» **Task to complete**
Pick out and copy every line of the entries below that contains the string "width". Case counts.

» **Data for processing**
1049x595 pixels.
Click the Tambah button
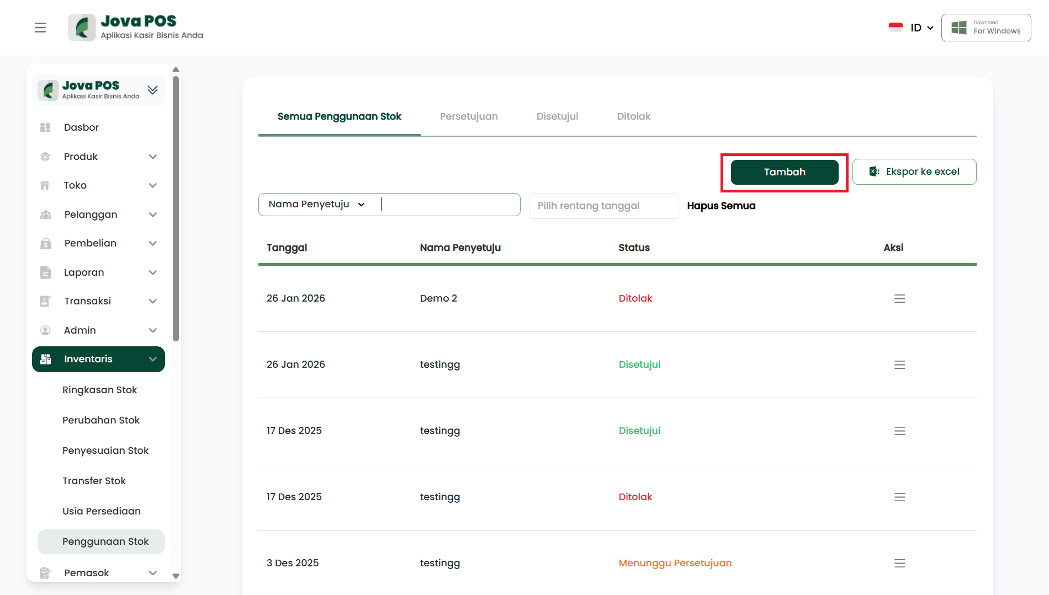pos(784,172)
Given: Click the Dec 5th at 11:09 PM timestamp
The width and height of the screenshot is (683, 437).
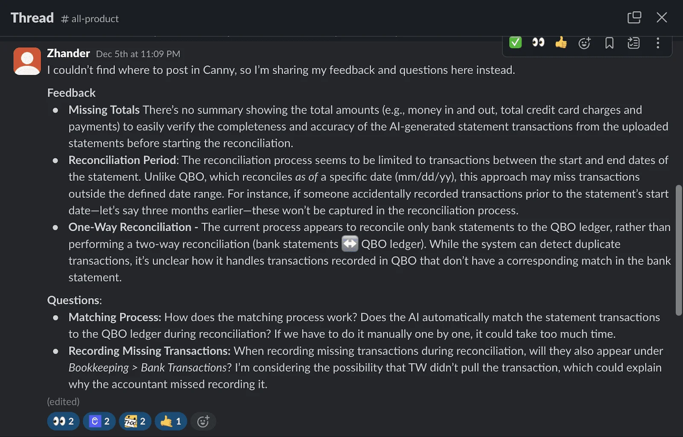Looking at the screenshot, I should (x=138, y=54).
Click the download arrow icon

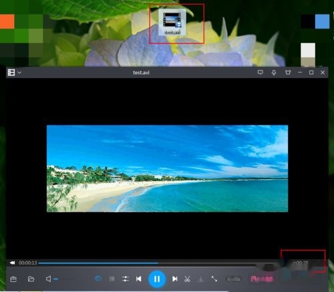(x=201, y=279)
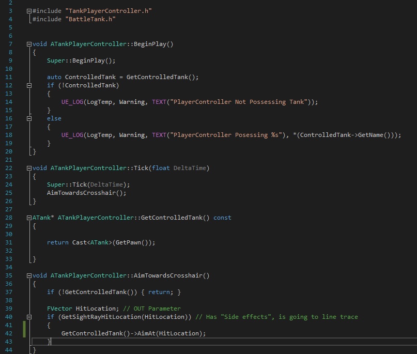Collapse the GetControlledTank function
This screenshot has width=417, height=354.
tap(29, 218)

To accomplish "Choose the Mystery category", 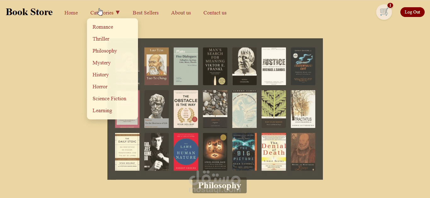I will [x=101, y=63].
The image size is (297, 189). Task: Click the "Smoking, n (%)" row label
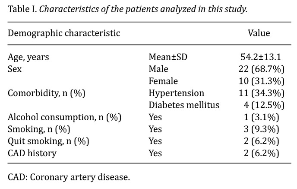(39, 129)
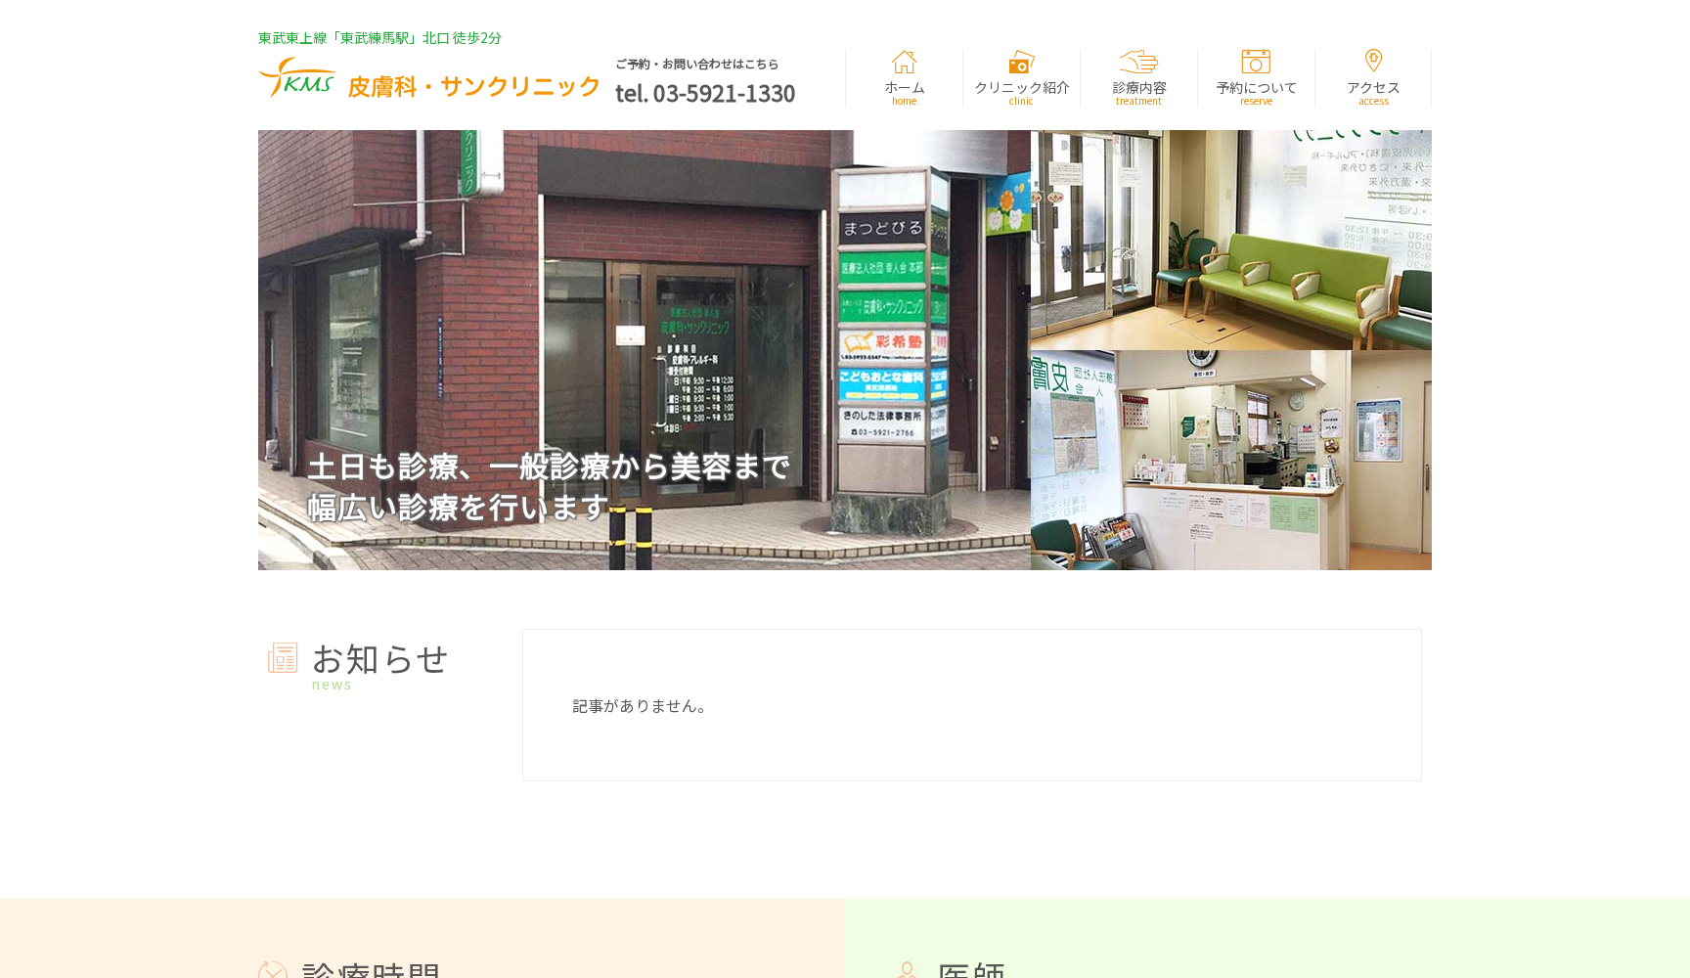
Task: Click the phone number tel. 03-5921-1330
Action: (704, 93)
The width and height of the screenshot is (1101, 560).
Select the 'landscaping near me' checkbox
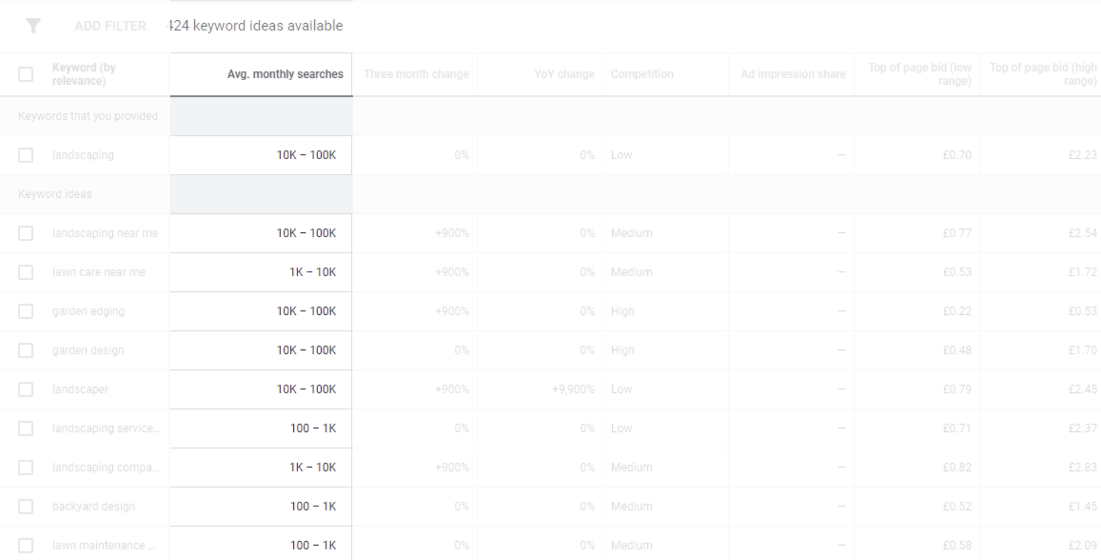click(x=25, y=233)
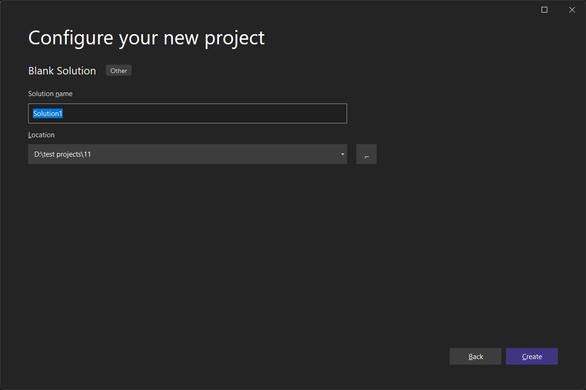Click the "Location" label
Viewport: 586px width, 390px height.
(x=41, y=134)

» **Answer**
The width and height of the screenshot is (683, 437).
This screenshot has width=417, height=354.
The width and height of the screenshot is (1101, 560).
Viewport: 586px width, 390px height.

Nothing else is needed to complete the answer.